La semaine dernière, nous avons signé une nouvelle convention collective avec nos cols bleus. En conférence de presse, la première question des médias était à peu près la suivante : « En période de pandémie et de difficultés économiques, vous trouvez vraiment que c’est le bon moment pour signer une convention collective qui comprend notamment une augmentation annuelle de 2 %? » Voici, en gros, ce que j’ai répondu.

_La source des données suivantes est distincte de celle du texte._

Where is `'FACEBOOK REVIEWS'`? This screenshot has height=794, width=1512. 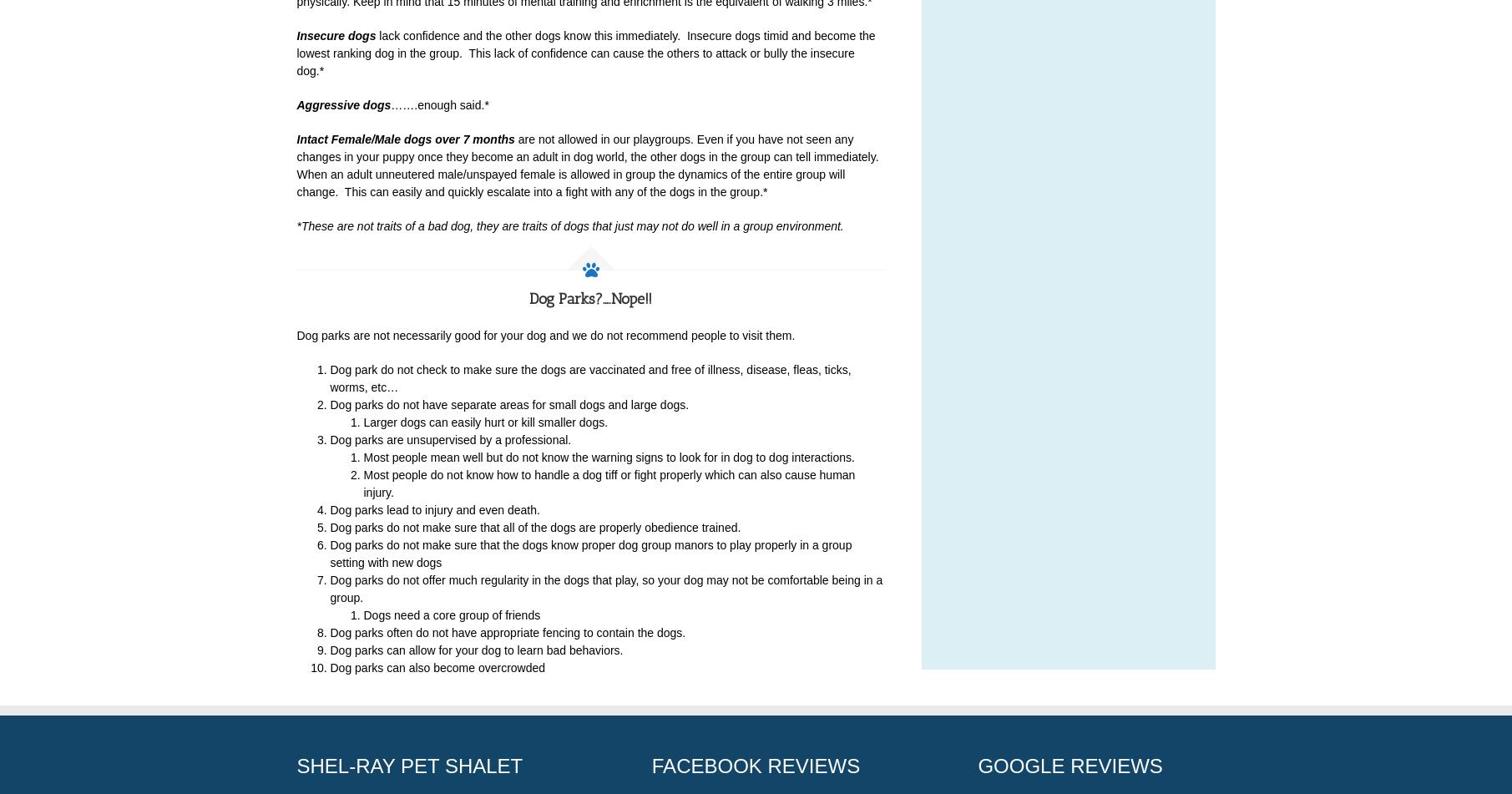 'FACEBOOK REVIEWS' is located at coordinates (755, 765).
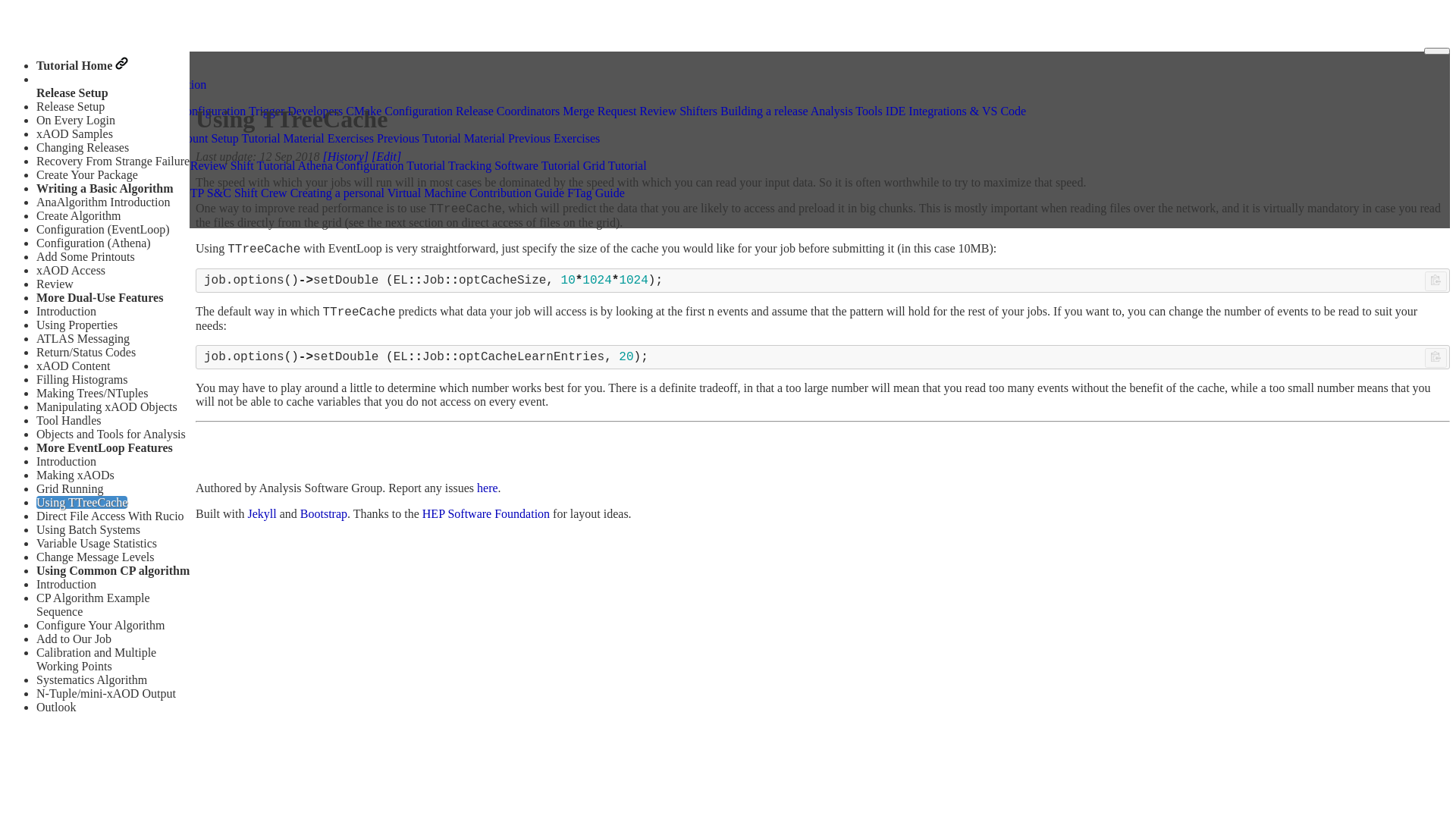 The width and height of the screenshot is (1456, 819). Describe the element at coordinates (80, 502) in the screenshot. I see `'Using TTreeCache'` at that location.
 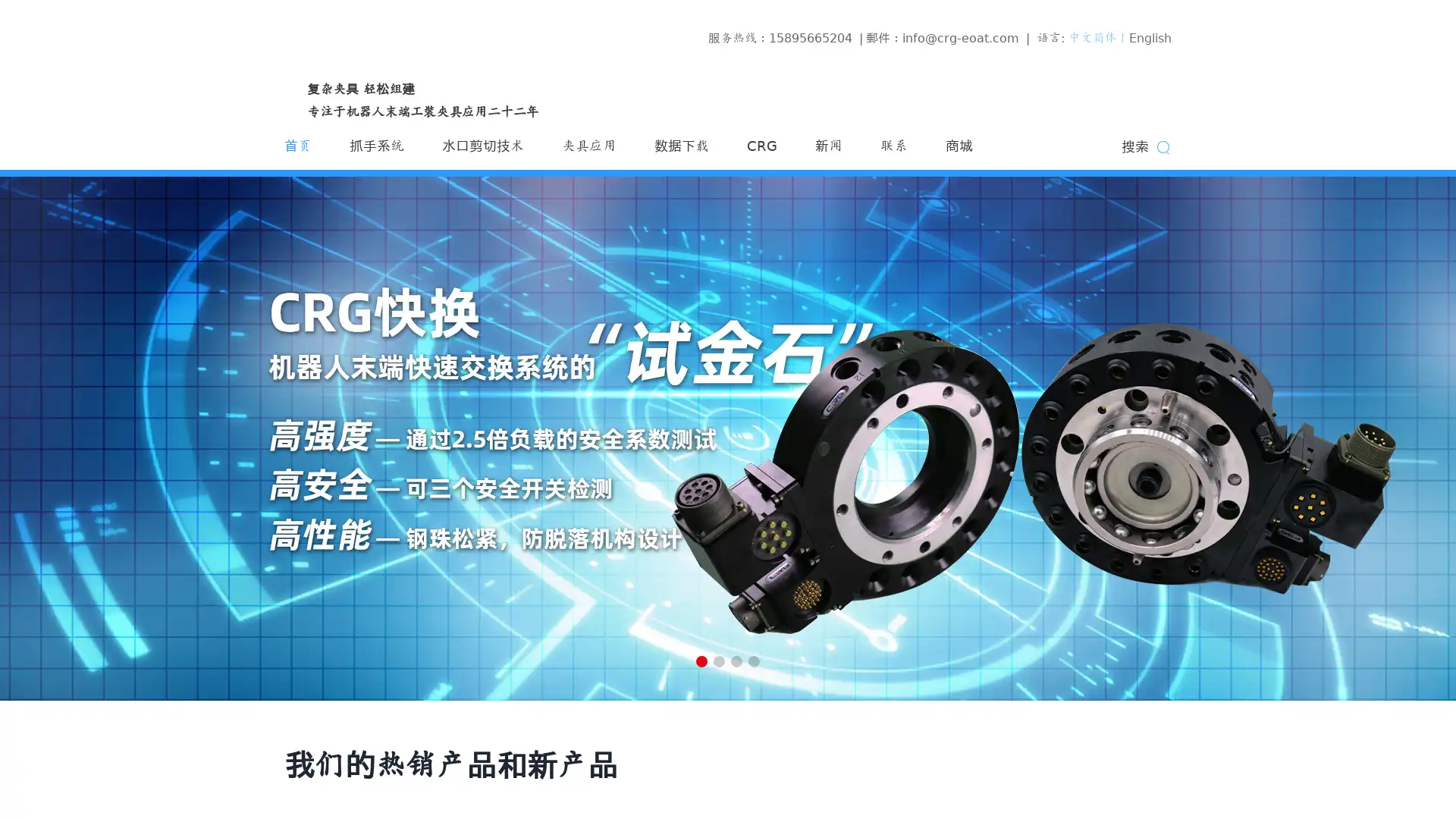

C’est le bon choix, et ce, pour plusieurs raisons. D’abord, en temps normal, la fonction publique est l’outil principal de la Ville pour accomplir sa mission : rendre des services à la population… ça a une valeur. Ensuite, les employés sont le visage, les bras, le cerveau de la Ville. Ils sont aussi ceux qui nous protègent en temps de crise – les dernières années l’ont illustré trop souvent. Aborder la question uniquement sous l’angle de la taille de la masse salariale, c’est trop simpliste (en fait, c’est uniquement idéologique). Le débat ici devrait plutôt être : quels services souhaitons-nous offrir? Après que ce choix est fait, il faut en assumer le coût.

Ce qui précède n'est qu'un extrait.